Il calcio italiano e il resto d’Europa

di Giampiero Spirito

Il calcio italiano e il resto d’Europa. Il weekend dal punto di vista del raffronto è stato spietato. Prendi Juventus – Inter e il derby di Manchester tra United e City. Un abisso. Di agonismo, di velocità, di giocate e di gol tanto per cominciare. Zero a Torino, tre in Inghilterra. Tattica e paura di perdere da una parte, la nostra. Voglia di vincere dall’altra, la loro. Forse rispecchia la nostra predisposizione ad accontentarci, ad evitare il peggio come vittoria quotidiana. Specchio della crisi o forse di antichi retaggi.

E’ vero pure che il nostro rimane il campionato più…Mi verrebbe da dire combattuto ma non è così,  definiamolo incerto. Al vertice, tre squadre in due punti  e cinque squadre in otto punti. Nella premier inglese il City è avanti di 11 punti sulla seconda, in Francia il Psg è a +9, in Germania, il Bayern che ha mandato via Ancelotti mantiene otto punti di vantaggio sul Lipsia, avversaria del Napoli in Europa League. E allora perché non ci divertiamo? Sarà anche per gli spalti vuoti delle troppe provinciali in A. Ieri a Reggio Emilia per Sassuolo – Crotone erano in 8 mila su una capienza di 23mila.
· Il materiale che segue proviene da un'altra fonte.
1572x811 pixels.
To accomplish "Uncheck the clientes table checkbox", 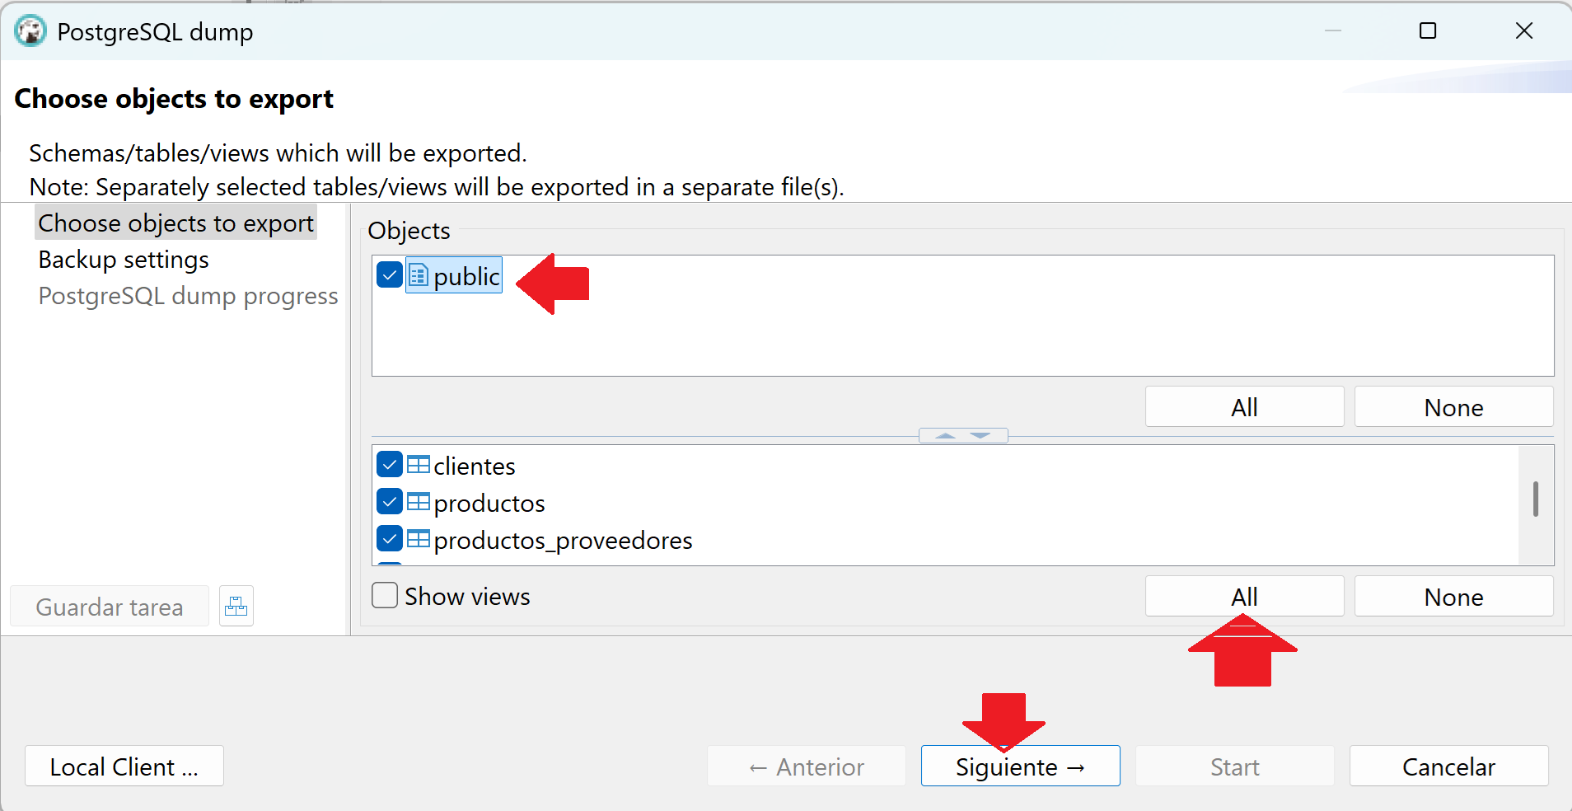I will 389,465.
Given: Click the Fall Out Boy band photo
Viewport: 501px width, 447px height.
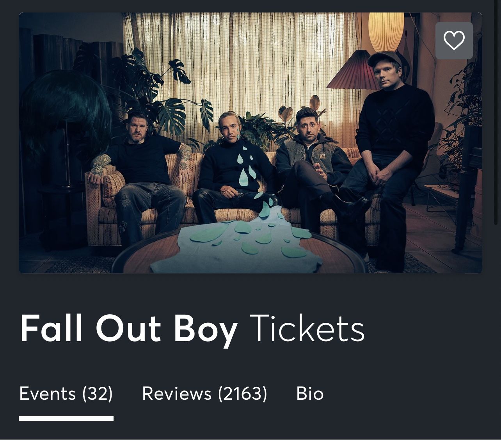Looking at the screenshot, I should tap(250, 143).
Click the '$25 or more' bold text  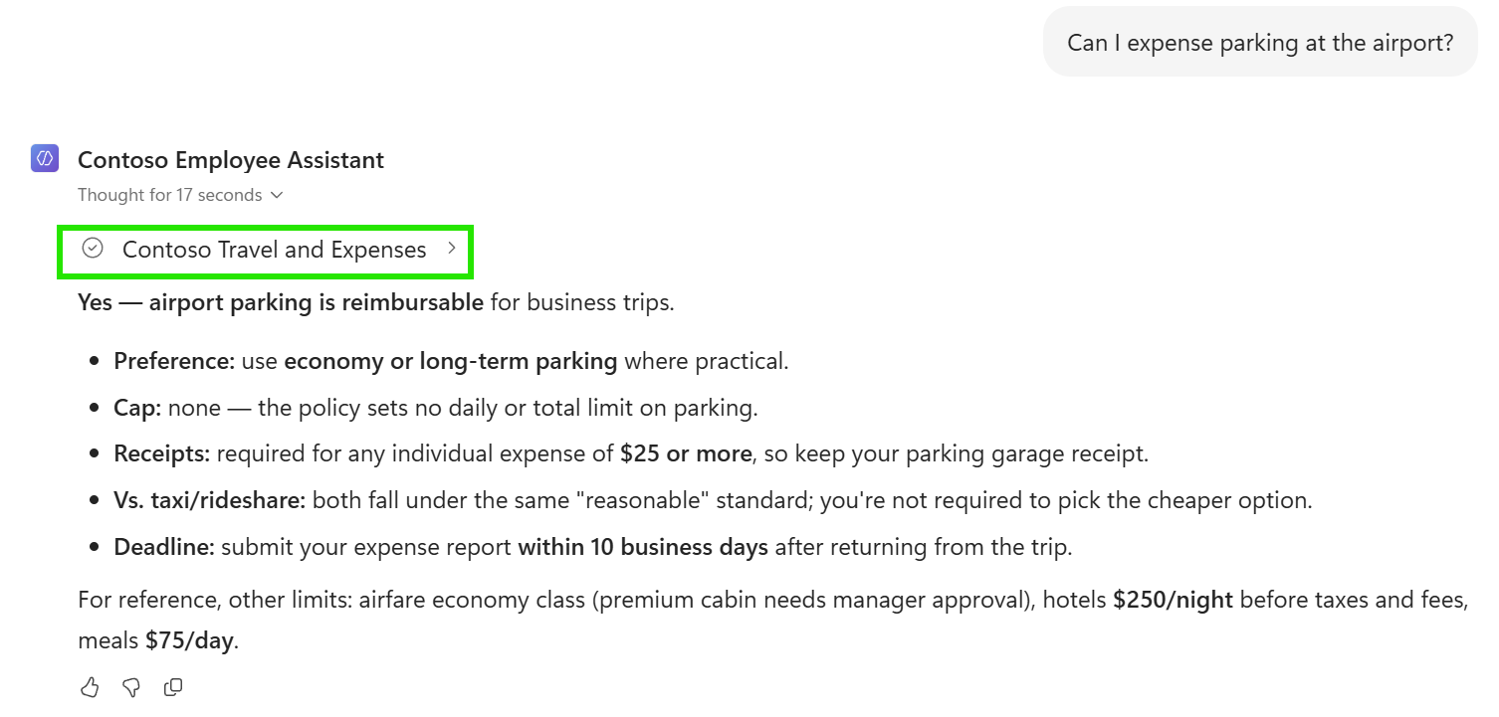(686, 454)

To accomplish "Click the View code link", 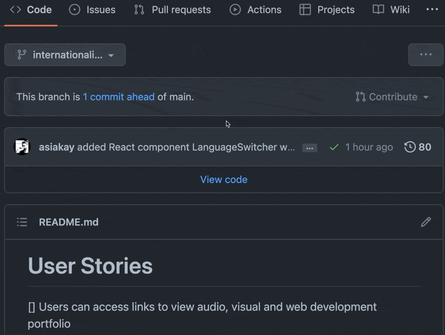I will pyautogui.click(x=224, y=180).
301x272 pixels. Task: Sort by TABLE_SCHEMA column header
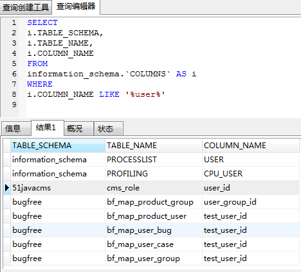point(58,146)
A Verona per Chievo- Roma in 10mila su 42 mila posti disponibili. A Bari in B, 21 mila tra paganti e abbonati per l’incontro con il Palermo. La democrazia del calcio ha portato in alto squadre con meno spettatori e meno incassi.

Anteprima della decisiva Feyenoord – Napoli su una radio locale che senza avere i diritti trasmette la radiocronaca. I due conduttori rimproverano a Sarri di non saper fare l’allenatore perché a dir loro, non schiera Giaccherini o Ounas al posto d’Insigne ma il fuori ruolo Zielinski. Incredibile, ma come si fa? Inizia la partita ed alla prima azione il Napoli segna. Indovinate con chi? Zielinski, naturalmente.

Consoliamoci. Non andremo ai mondiali di calcio per la prima volta negli ultimi 59 anni ma saremo presenti ai Giochi di curling nel febbraio del 2018. Pentola e scopa, i simboli del riscatto italico.